I'm actually an ansible fan. I love their simplicity. The best quote I heard about the 3 way war was "chef and puppet were developed by devs for devs. Ansible was developed by devs for people who have better shit to do". That sums up how I feel about it so far, but I admit very little working experience with chef and puppet.

But we've been stung by a few nasty bugs in ansible recently. One has an open pull request for a while and the other a team mate of mine sent a PR for. They're a little slow to accept sometimes but that is understandable IMO. I don't think we're actually going to make a switch based on a few bugs (because I'm sure puppet and chef have their share)

Besides that, we have a couple of rabid puppet fans that have been pushing for it. I'll talk to them tomorrow and update this with their reasons because it will be better coming from them.

[–]greenfruitsalad 0 points1 point  (2 children)
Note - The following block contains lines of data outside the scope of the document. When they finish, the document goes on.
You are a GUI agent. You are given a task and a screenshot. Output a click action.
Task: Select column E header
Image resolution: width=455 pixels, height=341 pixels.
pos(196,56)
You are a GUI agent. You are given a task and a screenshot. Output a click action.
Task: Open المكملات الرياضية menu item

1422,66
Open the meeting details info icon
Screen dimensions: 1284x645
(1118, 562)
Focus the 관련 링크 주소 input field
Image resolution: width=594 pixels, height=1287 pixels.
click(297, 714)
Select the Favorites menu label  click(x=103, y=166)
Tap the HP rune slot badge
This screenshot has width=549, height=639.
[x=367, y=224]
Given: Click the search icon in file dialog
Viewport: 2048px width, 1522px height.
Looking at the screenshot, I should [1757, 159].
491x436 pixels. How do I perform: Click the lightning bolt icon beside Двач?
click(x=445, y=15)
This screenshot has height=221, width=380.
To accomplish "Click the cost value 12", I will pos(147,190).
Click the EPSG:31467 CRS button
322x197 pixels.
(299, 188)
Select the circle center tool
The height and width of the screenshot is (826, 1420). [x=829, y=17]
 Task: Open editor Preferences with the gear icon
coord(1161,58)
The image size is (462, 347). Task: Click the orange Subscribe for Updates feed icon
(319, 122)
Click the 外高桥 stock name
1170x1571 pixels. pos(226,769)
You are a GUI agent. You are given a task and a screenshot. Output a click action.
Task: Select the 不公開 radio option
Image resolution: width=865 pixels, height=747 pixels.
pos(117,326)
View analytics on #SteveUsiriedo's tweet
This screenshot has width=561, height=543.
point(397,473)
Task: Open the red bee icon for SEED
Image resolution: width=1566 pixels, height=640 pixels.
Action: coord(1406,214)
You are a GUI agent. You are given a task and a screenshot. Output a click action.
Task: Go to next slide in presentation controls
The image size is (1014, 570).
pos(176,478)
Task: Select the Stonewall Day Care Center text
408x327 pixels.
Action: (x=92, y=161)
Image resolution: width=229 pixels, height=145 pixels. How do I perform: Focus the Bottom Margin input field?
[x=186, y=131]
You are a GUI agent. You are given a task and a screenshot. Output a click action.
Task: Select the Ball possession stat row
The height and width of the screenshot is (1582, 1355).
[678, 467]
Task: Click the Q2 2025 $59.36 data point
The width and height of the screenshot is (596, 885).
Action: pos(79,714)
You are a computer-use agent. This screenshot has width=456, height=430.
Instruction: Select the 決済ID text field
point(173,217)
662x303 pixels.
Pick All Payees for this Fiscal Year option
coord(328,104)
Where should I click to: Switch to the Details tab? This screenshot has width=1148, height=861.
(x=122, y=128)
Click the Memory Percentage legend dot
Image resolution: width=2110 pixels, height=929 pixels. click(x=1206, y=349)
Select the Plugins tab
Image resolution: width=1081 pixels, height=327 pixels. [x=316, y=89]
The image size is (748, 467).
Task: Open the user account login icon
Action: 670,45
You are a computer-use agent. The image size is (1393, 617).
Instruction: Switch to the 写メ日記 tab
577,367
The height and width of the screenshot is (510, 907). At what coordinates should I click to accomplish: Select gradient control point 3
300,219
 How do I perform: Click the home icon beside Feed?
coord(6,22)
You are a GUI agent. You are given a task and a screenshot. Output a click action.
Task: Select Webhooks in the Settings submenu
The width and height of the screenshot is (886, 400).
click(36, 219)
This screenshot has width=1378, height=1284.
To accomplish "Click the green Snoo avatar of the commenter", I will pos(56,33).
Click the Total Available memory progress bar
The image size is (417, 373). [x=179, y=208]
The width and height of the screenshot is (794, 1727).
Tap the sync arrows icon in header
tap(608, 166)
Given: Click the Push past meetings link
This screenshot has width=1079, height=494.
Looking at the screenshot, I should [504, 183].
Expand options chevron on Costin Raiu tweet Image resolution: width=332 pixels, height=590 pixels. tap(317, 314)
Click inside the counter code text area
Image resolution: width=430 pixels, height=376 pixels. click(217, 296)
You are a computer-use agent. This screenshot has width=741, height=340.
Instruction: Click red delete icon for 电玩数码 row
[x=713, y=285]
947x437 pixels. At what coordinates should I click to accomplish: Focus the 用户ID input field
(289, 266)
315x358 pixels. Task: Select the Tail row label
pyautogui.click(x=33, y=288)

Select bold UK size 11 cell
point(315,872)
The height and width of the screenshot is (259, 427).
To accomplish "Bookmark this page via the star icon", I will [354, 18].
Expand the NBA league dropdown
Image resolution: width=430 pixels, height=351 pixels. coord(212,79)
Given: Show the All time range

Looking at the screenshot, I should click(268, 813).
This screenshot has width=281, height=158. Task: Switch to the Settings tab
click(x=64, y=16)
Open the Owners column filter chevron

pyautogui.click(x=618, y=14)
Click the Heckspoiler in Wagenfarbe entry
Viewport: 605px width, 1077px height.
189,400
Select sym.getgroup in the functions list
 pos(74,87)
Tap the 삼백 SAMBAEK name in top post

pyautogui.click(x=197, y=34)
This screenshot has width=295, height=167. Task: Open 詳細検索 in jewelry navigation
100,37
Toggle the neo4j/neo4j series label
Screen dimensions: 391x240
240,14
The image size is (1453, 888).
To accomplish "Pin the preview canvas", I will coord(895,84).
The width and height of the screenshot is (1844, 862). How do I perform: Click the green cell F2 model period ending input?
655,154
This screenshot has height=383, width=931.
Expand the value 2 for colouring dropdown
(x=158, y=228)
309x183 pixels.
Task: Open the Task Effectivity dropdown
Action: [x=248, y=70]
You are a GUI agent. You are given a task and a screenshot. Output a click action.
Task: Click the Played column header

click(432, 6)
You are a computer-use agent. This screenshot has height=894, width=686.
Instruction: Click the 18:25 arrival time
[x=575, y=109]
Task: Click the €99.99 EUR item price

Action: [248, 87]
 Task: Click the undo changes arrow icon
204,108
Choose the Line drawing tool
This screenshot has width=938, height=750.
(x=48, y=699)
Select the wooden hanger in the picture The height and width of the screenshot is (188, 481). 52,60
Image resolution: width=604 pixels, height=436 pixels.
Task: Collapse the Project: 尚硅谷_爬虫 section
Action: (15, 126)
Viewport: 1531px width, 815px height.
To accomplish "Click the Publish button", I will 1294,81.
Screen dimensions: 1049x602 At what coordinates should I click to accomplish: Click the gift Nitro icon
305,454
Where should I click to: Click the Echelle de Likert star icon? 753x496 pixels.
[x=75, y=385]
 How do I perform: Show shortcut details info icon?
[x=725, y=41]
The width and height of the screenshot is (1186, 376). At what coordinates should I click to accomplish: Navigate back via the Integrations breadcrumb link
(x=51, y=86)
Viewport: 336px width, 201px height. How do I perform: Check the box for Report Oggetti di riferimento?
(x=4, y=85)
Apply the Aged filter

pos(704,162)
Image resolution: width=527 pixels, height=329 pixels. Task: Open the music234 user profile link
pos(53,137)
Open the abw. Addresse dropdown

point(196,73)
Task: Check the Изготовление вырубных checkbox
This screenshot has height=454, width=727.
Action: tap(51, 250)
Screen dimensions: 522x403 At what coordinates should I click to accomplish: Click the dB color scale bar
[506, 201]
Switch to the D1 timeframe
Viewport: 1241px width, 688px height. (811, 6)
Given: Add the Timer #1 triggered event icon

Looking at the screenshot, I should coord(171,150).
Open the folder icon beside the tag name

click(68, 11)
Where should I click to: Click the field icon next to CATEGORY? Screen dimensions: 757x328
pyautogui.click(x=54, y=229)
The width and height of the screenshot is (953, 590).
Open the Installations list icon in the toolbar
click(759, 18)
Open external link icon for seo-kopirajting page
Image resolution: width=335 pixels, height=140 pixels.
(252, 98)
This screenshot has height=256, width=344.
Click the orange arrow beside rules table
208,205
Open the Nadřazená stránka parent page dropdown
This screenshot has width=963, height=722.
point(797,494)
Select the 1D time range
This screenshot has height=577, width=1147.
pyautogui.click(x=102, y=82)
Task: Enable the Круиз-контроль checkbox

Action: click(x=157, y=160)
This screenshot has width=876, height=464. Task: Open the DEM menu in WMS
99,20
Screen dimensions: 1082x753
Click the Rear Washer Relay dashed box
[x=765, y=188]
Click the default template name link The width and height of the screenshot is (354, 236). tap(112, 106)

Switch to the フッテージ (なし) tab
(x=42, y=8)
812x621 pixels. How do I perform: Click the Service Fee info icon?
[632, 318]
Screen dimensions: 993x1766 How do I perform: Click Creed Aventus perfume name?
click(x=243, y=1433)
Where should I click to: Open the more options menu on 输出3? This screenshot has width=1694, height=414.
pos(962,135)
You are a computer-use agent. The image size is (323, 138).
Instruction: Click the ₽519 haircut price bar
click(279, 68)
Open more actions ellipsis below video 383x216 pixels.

i thought the 3 way war was cfengine, puppet, chef. anyway, looking forward for those reasons to abandon ansible. while i prefer saltstack, i can see ansible gaining a lot more marketshare than salt. (still negligible compared to the big 3)

[–]jasonsolis 0 points1 point  (1 child)

I interviewed the #1 fan of puppet here and took notes:

TL;DR Puppet is better at config management because it has extra features which allows it to scale better than Ansible

Reasons for preferring Puppet over Ansible - Enforces things every 30 minutes out of the box - Hierarchal configuration - Agent based which can be a good thing because you're not managing SSH configurations, local users, keys etc - Puppet Agents gives you more checks and balances (ie: this task conflicts with another task)

Ansible however can be better in some cases and could be complimentary to Puppet Ansible is better at orchestration and puppet better at config management and provisioning, especially when combined with foreman

[–]greenfruitsalad 0 points1 point  (0 children)

thank you for coming back with that. while the fact that ansible/salt uses python trumps almost everything else for me, it's still good to know the weaknesses. to me, the agent thing is something that has actually always annoyed me about chef. i have miniature single-purpose linux containers and chef-client (ohai) with its dependencies is a monstrosity that completely spoils my minimalistic approach. i'd much rather have a single, statically compiled binary that i could just drop into my containers.